§ The tasks
(A) According to the crossfading forum thread, which two PDF files does Thonex mention reading?
(B) Repeat everything in the crossfading forum thread from "## Dynamitec (Dec 12, 2006)" down to "you around here!".

-- start Document passage --

# Equal-Power Crossfading Tutorial



## Dynamitec (Dec 12, 2006)

Thank you very very much! What a nice birthday present 

I started to read right now...but it's late here so i'm going trough the files tomorrow!

Thank you again and again! It's great to have people like you around here!

Best wishes!
And take care of yourself - please!


----------



## Big Bob (Dec 12, 2006)

> Thank you very very much! What a nice birthday present



Hey Benj,

Does that mean it's at or near your birthday? If so, let the Big Bob Quartet serenade you.

http://www.andrewkmusic.com/filearea/SI ... rthday.mp3


----------



## Thonex (Dec 12, 2006)

Thanks Bob!!!

I'm going to download this right now and put it on my laptop to read and to let it "sink in".

When I think about it, all your contributions in KSP are so valuable and they are made so easy to implement with Nils' script editor that allows functions and family groups and whatnot. All this stuff is evolving so beautifully.

I can't even imagine what programming KSP would be like without the likes of you, Nils, Dyn, Nickie.... that push the envelope... request new Editor features, and in turn you guys use the new features to build a library that will benefit all of us... then Nil's updates his code to delete unused variables for streamlining the use of something like the math library.... and the cycle continues... it's like a beautiful dance. 

Thanks again,

T

[edit] Just read the ATfade.PDF and am reading the EPXFade.PDF now.... great history lesson and very interesting.... [/edit]


----------



## lee (Dec 13, 2006)

We appretiate your efforts, Big Bob! You´re a blessing to the scripters and users of K2.

Since I dont have programming skills, I´ll pray Nils or someone will write enhanced velocity layer crossfading scripts which we may be able to download. 

please...!

/Johnny


----------



## Dynamitec (Dec 13, 2006)

Hi Bob!

One single question: you often mentioned in the manual that EPX is necessary for formant-correct bending. Could you tell me why and what's differenet between a bending and a formant-correct bending?

Would be very kind!

Btw: Thanks for the mp3  *g* :wink:


----------



## Big Bob (Dec 13, 2006)

> One single question: you often mentioned in the manual that EPX is necessary for formant-correct bending. Could you tell me why and what's differenet between a bending and a formant-correct bending?

-- end Document passage --
-- start Material shown --

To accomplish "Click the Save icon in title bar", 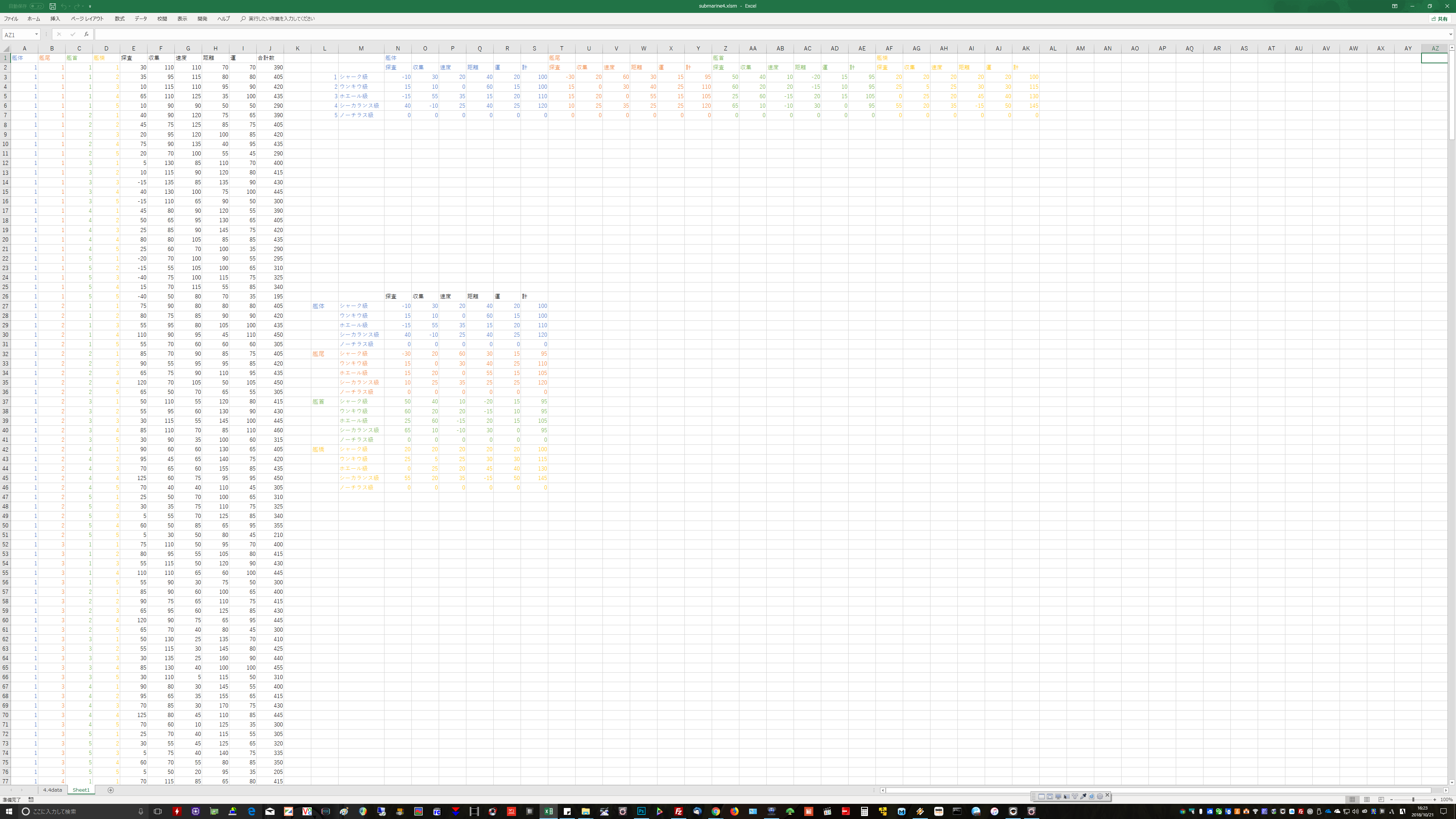I will tap(53, 6).
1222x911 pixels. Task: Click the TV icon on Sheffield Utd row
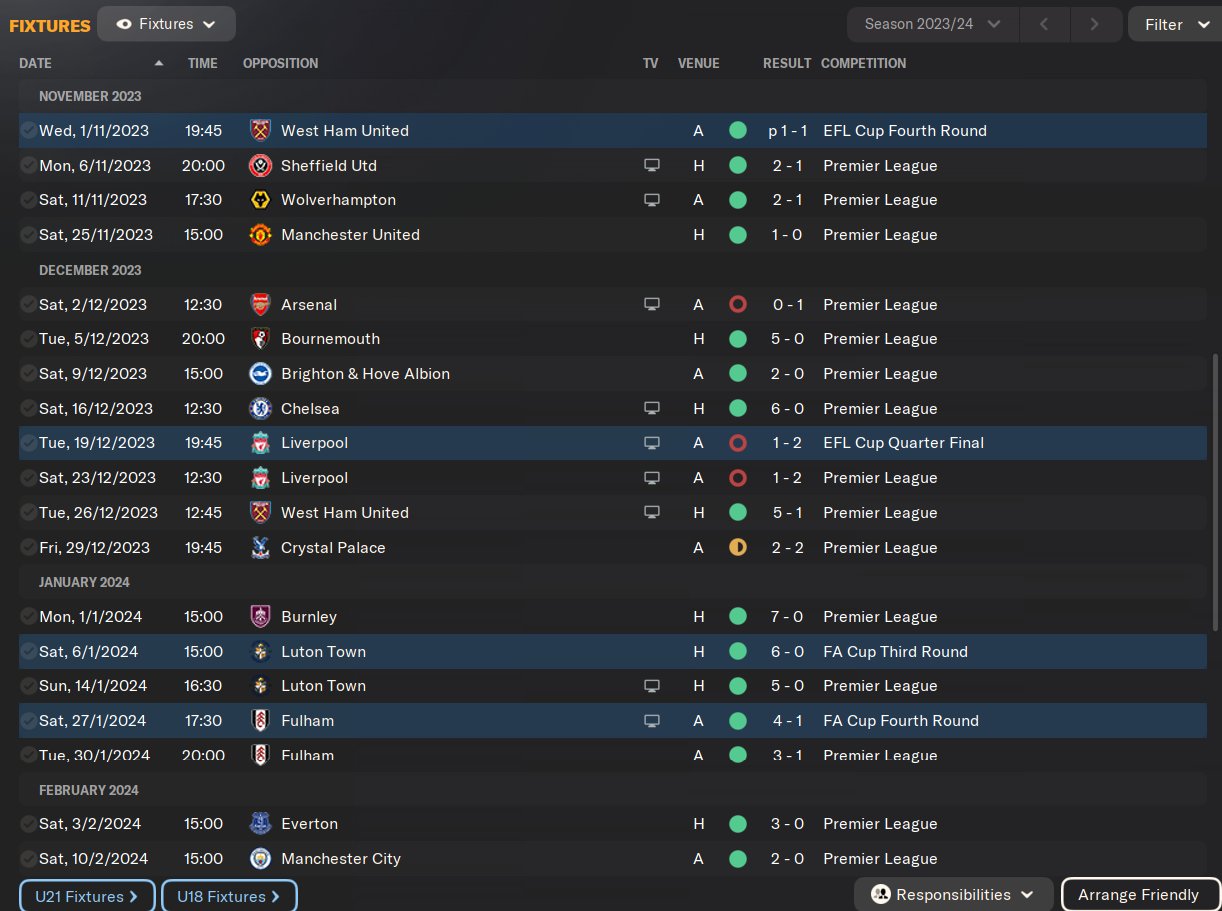tap(652, 165)
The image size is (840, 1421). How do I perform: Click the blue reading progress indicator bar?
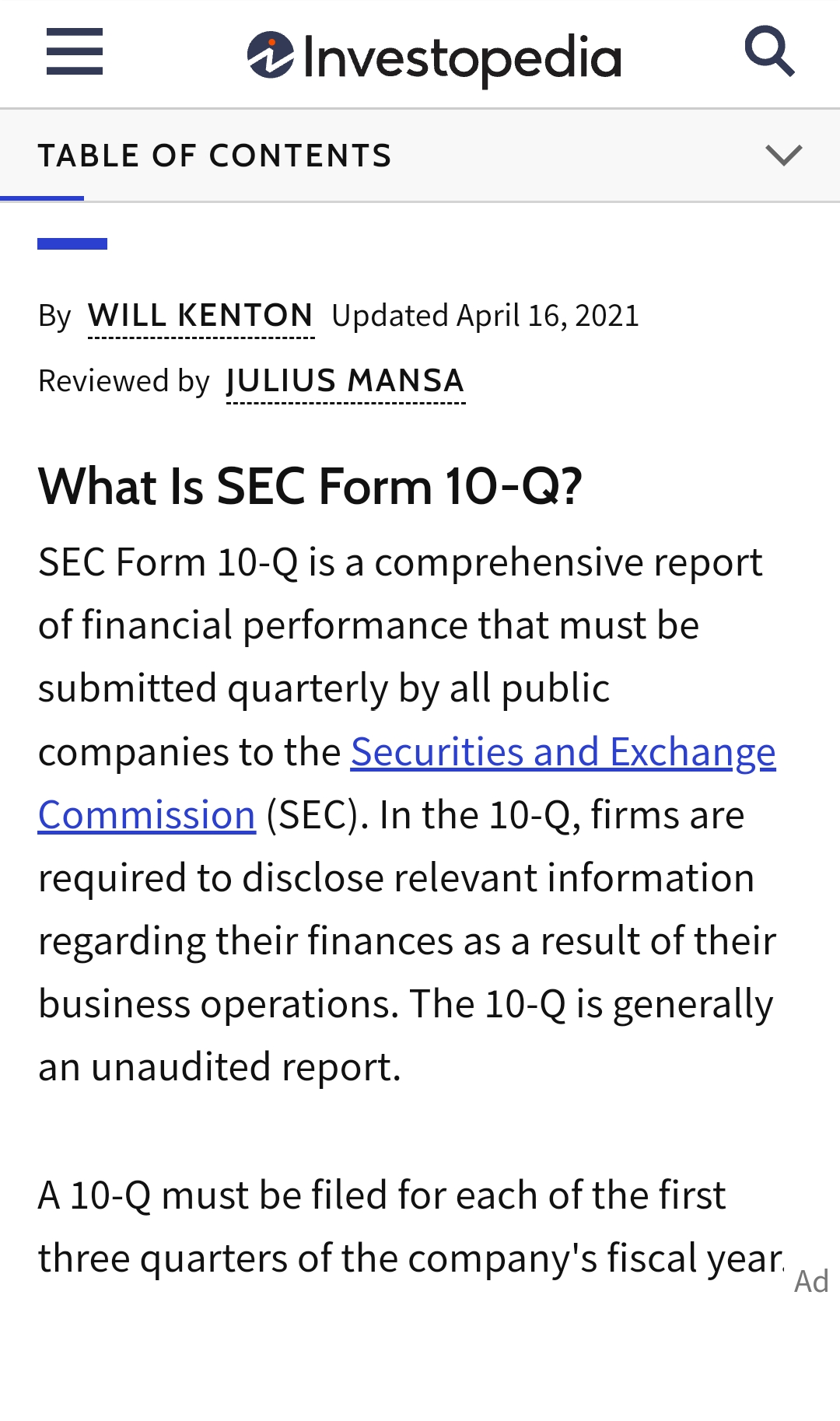coord(42,198)
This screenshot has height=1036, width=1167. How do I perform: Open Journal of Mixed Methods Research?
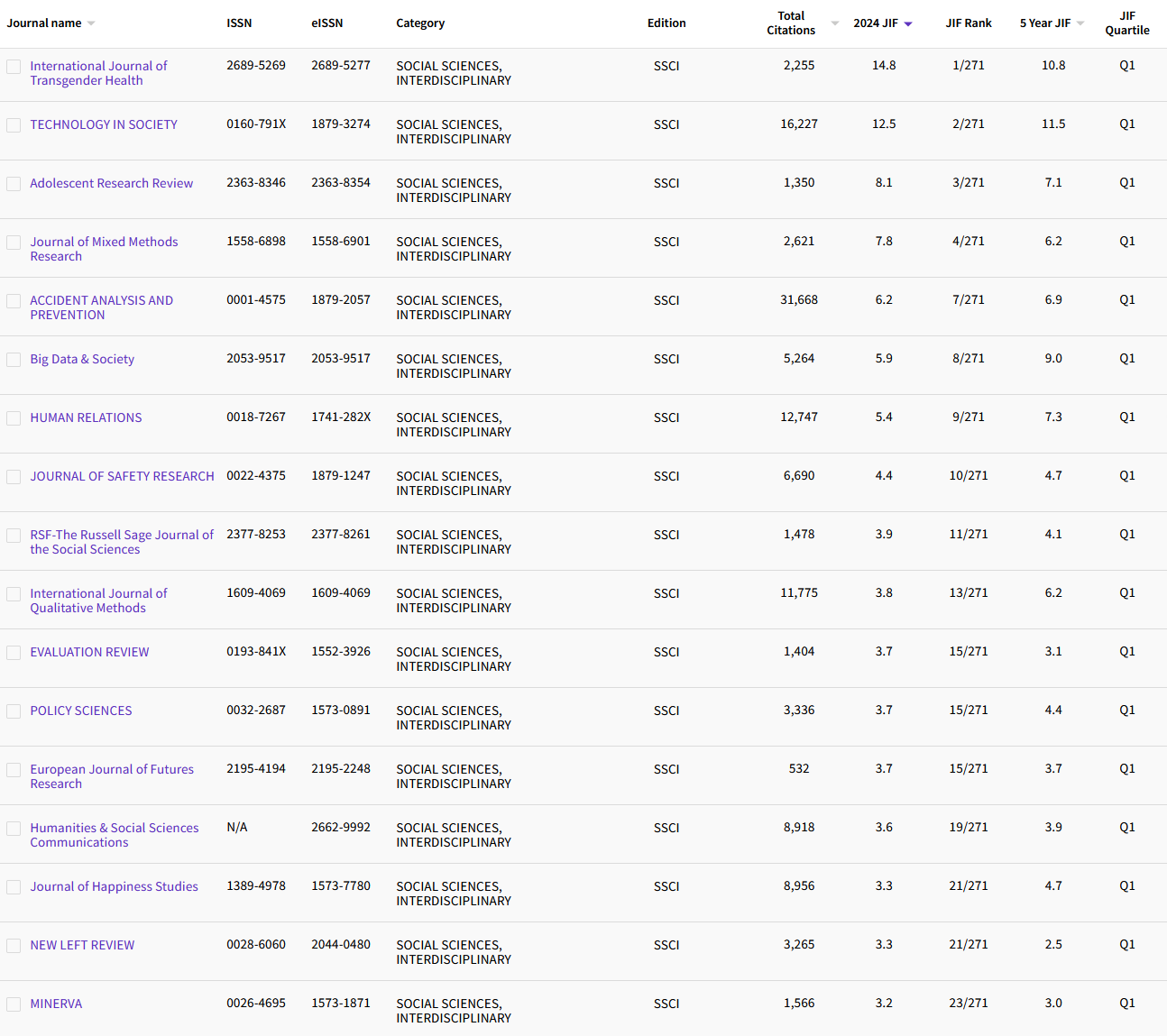tap(104, 249)
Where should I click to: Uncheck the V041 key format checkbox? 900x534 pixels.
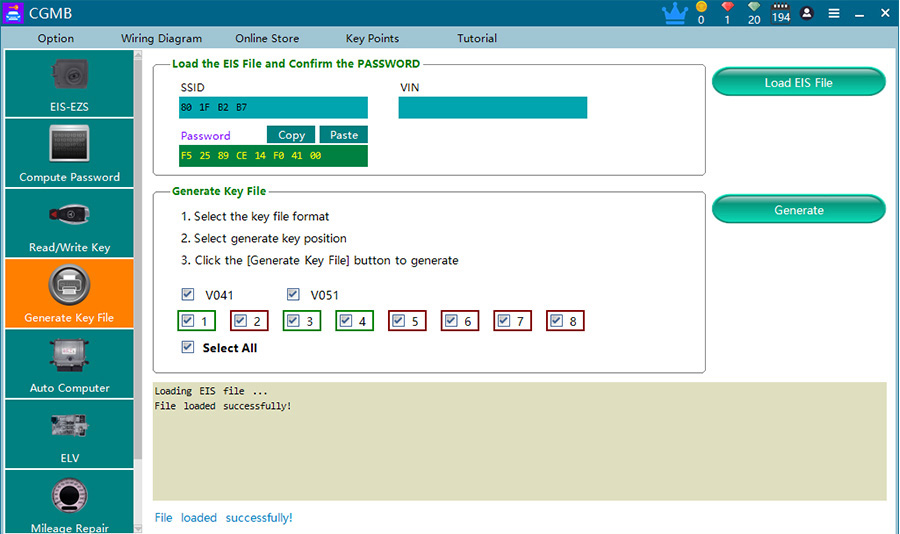click(188, 295)
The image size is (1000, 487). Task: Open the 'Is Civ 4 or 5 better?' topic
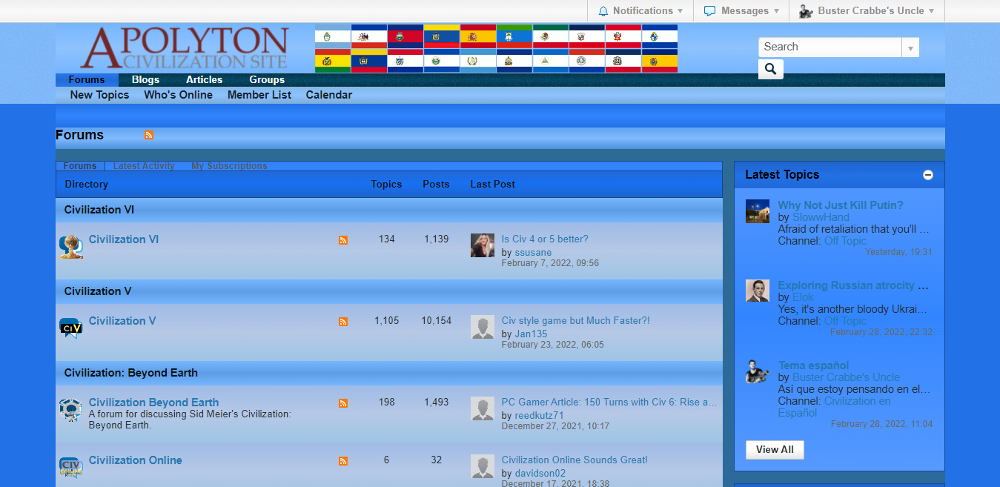(544, 239)
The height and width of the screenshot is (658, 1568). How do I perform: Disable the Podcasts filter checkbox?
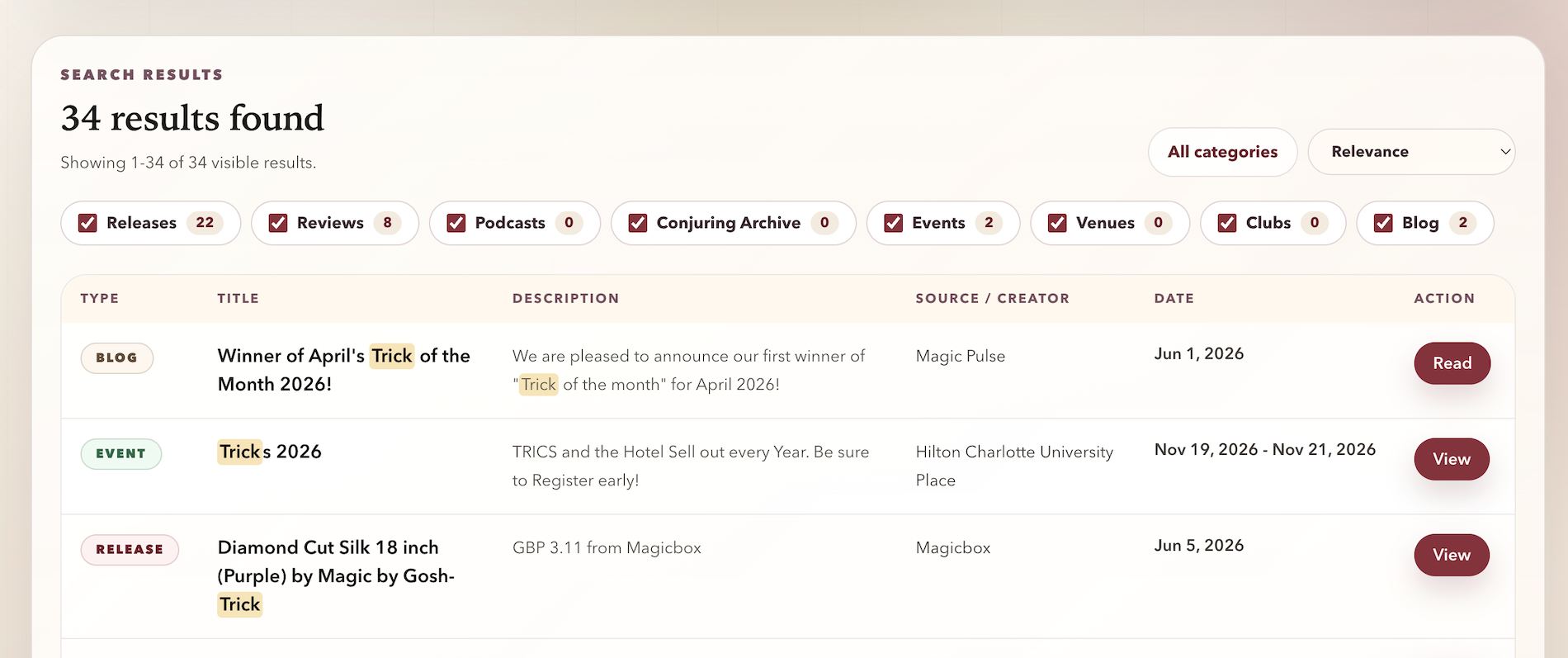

-- end Material shown --

§ The results
(A) ATfade.PDF and EPXFade.PDF

(B)
## Dynamitec (Dec 12, 2006)

Thank you very very much! What a nice birthday present 

I started to read right now...but it's late here so i'm going trough the files tomorrow!

Thank you again and again! It's great to have people like you around here!